Saved data entries:

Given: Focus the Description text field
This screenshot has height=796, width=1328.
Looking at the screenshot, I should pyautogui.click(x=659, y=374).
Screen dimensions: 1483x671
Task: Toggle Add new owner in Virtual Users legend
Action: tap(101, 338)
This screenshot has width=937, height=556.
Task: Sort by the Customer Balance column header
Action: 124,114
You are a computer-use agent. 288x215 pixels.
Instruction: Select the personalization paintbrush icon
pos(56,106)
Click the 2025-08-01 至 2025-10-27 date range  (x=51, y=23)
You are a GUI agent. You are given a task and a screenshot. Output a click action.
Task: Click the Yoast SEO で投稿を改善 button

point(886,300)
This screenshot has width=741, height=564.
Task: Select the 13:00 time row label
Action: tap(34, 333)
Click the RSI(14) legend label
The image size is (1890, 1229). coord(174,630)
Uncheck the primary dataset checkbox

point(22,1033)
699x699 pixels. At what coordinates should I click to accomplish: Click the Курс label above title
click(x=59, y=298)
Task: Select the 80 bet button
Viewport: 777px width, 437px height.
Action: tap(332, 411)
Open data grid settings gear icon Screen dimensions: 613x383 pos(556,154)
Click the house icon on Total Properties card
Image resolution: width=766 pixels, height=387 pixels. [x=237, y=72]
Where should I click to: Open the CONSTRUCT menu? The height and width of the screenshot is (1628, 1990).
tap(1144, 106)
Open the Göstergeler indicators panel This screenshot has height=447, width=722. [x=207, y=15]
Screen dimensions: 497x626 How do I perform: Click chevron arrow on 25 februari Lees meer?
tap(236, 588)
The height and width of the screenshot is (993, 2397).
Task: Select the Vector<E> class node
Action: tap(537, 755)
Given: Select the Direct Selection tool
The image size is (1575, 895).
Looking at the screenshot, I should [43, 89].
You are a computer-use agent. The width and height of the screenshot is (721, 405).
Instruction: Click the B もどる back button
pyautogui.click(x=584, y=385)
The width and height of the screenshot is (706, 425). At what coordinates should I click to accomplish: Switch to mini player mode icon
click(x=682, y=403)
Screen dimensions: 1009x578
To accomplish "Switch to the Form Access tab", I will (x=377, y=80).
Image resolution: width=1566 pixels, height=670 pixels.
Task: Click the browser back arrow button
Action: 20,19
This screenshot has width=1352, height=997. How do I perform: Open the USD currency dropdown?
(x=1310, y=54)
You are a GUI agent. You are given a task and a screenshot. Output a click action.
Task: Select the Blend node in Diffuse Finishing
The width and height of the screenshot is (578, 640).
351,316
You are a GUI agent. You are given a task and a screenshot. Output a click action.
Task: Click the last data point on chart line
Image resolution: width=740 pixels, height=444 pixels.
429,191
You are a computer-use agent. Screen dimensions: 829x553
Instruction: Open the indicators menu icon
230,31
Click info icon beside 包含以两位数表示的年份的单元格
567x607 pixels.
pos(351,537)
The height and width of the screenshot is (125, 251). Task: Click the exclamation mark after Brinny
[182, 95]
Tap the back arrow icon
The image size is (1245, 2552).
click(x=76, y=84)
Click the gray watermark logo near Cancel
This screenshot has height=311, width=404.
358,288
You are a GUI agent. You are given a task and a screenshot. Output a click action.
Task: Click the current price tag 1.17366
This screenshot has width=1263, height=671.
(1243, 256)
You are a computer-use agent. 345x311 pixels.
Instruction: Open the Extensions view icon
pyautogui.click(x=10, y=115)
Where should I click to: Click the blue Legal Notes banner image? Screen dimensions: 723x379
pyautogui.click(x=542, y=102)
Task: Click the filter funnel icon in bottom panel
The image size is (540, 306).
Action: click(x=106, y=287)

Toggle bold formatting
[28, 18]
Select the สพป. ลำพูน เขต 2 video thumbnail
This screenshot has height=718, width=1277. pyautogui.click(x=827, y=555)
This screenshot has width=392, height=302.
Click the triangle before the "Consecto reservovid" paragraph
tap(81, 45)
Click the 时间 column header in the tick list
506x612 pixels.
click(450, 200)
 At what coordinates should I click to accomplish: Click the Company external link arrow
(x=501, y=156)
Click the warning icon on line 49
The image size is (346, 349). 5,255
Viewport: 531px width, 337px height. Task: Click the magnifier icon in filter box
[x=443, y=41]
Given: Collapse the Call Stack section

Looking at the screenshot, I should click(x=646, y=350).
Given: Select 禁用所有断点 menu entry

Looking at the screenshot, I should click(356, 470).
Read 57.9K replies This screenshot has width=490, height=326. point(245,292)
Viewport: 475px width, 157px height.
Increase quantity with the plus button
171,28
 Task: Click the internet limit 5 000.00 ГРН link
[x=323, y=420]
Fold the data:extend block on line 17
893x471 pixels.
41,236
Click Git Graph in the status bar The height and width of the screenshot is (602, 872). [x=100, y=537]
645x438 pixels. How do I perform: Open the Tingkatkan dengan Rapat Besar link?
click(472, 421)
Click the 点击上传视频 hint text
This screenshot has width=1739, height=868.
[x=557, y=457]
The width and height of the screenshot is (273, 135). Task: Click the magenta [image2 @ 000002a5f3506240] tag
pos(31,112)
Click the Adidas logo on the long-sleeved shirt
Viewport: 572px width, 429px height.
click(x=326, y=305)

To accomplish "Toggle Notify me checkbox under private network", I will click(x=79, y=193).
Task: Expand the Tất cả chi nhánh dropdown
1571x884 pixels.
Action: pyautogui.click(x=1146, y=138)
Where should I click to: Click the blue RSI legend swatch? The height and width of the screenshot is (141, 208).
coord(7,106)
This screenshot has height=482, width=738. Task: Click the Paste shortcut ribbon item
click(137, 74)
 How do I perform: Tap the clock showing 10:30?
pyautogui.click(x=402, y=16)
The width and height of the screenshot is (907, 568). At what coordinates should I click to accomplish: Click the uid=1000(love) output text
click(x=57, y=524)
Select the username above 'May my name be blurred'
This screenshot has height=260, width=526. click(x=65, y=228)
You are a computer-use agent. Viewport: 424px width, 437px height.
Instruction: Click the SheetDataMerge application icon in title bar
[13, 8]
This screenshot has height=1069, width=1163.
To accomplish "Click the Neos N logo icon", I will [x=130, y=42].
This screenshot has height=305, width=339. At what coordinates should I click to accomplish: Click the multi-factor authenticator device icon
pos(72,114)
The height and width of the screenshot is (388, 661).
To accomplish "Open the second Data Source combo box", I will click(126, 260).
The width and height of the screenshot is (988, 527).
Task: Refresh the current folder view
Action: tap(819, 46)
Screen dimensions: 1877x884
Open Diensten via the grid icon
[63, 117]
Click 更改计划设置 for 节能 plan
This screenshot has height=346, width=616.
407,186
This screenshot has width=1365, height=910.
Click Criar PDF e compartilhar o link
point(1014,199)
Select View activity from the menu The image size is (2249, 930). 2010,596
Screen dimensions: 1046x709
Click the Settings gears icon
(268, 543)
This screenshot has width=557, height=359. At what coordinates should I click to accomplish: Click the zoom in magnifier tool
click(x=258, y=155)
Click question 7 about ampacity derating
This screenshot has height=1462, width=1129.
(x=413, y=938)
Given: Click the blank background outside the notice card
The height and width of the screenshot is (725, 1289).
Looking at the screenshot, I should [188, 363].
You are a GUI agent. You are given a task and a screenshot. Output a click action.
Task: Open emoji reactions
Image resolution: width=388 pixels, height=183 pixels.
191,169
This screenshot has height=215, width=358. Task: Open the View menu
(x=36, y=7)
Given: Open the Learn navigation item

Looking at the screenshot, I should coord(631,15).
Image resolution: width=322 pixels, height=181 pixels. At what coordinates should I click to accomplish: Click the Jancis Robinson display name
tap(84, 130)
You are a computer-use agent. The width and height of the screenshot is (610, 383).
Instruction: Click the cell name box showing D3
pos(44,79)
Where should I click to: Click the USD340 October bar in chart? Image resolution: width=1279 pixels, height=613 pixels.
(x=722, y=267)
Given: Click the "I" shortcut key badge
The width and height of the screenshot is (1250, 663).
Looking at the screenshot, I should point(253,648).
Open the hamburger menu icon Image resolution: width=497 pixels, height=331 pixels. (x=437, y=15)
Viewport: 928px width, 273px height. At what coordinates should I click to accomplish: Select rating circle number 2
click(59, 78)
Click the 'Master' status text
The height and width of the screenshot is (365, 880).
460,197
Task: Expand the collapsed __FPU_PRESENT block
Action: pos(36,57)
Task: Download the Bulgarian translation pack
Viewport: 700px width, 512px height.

§ What to produce
Find every line in the listing above that holds the word "magnifier" and copy each such line.

§ Result of the exercise
Viewport: 531px width, 337px height. Task: Click the magnifier icon in filter box
This screenshot has width=557, height=359. At what coordinates should I click to accomplish: Click the zoom in magnifier tool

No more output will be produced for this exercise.